Network security: Today’s Internet infrastructure is a common target of attack and the vehicle for numerous unwanted activities in network applications (e.g., spam, phishing).  We are conducting research to evaluate the extent of these vulnerabilities and to develop defenses against them. This includes research on both protecting the Internet infrastructure from attack and designing defenses within the context of network applications.

Cloud computing security: The use of cloud servers to outsource data and processing has become increasingly common. Because cloud facilities are shared, however, a customer’s data and processing may reside with those of competitors or attackers, and so privacy and integrity of the customer’s activities are paramount. We are developing technologies to better protect data and processing in such threatening environments.

Mobile device security: Mobile devices like smartphones pose interesting challenges and opportunities in the area of computer security. Challenges arise because as mobile devices evolve toward fully functional computers with platforms like Android, they become targets for exploits that are now common for personal computers and potentially new exploits arising from the usage modes they enable.  That said, as the first truly ubiquitous mobile computer, they offer new opportunities for security functionality, as well, e.g., for user authentication.  We are conducting research to address the threats facing mobile devices and to harness the new opportunities they offer.

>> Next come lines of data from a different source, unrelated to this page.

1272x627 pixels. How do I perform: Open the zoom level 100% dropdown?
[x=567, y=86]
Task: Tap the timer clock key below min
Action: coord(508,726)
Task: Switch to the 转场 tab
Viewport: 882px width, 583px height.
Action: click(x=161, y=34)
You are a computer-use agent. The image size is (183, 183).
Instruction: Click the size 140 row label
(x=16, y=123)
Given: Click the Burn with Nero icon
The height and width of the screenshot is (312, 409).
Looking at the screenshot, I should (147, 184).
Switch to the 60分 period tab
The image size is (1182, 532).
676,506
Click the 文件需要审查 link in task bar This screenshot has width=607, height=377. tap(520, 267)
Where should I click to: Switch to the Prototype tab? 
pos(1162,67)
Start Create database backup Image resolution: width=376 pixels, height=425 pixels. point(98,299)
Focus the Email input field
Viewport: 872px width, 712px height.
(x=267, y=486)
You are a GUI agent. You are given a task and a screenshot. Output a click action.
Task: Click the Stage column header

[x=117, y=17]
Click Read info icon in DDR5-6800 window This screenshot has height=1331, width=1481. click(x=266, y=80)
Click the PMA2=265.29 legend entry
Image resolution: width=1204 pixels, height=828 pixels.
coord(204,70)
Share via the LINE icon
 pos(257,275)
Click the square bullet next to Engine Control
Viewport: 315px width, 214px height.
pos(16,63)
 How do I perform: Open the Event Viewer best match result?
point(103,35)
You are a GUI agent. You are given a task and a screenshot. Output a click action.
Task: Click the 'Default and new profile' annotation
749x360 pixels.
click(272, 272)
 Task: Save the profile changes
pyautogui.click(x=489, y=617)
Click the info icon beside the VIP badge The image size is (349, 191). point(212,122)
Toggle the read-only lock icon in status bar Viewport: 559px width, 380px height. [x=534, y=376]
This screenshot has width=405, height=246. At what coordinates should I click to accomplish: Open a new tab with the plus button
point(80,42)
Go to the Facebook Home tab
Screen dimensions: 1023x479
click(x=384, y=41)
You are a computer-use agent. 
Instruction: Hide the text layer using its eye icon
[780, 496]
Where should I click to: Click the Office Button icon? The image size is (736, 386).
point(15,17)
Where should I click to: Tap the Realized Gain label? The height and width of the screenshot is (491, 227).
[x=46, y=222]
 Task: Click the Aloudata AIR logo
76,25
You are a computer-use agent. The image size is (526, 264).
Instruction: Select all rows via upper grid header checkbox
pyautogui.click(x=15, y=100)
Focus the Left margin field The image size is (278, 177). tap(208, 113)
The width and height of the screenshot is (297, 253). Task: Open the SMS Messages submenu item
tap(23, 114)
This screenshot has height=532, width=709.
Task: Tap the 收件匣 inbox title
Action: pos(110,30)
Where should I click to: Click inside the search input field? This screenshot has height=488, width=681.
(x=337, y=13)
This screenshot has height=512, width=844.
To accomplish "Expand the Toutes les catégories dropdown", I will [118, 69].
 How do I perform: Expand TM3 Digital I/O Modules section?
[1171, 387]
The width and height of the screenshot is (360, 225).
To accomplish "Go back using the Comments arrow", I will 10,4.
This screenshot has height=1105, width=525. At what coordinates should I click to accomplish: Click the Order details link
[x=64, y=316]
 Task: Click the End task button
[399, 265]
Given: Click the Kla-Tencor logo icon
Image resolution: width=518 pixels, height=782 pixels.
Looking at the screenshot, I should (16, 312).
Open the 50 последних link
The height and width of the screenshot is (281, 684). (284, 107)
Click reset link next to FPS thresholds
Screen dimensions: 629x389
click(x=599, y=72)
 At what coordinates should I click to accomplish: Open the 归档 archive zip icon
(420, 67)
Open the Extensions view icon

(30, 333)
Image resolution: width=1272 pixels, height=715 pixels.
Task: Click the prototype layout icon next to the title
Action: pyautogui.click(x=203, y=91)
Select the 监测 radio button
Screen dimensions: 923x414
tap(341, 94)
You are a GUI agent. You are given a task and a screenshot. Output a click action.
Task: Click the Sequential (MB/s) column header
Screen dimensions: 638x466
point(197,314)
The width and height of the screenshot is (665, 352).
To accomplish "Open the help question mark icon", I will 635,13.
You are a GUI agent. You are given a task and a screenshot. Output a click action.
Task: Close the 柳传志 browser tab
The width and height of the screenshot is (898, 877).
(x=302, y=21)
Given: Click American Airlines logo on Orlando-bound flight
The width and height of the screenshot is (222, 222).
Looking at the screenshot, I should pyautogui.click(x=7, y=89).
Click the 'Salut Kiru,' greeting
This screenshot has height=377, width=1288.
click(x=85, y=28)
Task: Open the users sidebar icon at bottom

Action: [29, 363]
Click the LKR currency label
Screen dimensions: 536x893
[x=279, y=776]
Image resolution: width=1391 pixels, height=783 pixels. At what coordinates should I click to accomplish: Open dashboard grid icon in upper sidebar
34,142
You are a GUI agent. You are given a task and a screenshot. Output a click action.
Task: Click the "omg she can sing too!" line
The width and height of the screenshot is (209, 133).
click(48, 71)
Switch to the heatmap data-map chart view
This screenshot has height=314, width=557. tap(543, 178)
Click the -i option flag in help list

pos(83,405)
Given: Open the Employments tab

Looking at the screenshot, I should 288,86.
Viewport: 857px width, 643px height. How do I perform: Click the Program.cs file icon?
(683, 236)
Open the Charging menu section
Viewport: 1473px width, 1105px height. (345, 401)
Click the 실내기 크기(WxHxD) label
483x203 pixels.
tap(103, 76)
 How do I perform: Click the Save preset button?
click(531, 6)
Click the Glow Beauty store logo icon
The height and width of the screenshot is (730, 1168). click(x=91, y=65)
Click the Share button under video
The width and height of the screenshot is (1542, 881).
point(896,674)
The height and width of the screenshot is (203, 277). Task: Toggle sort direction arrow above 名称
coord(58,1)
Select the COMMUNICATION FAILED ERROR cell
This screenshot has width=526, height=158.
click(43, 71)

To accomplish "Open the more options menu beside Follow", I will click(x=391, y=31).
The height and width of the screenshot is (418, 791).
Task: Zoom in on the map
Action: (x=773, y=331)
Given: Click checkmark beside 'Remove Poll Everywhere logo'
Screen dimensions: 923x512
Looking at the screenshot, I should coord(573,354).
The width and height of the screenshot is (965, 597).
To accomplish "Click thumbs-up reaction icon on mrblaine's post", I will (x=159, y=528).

stacked text books iconTheory

Subareas: Algorithms, Automated Theorem Proving, Formal Methods
Faculty: Anderson, B. Berg, Duggirala, Eskandarian, Snoeyink, Sturton


Theory is concerned with the general properties of computers, languages, and algorithms as opposed to their use for specific applications.  Prof. Anderson study scheduling algorithms for scheduling jobs on computers, and develop new algorithms with better asymptotic run times than existing ones. Prof. Snoeyink studies geometric algorithms, which are concerned with computing properties of geometric diagrams composed of lines and points, or modifying such diagrams in specified ways.  Such algorithms arise in many application areas. Prof. Duggirala works on developing algorithmic verification techniques for ensuring safety of cyber-physical systems. Prof. Sturton works on developing algorithmic verification techniques for ensuring security of hardware designs.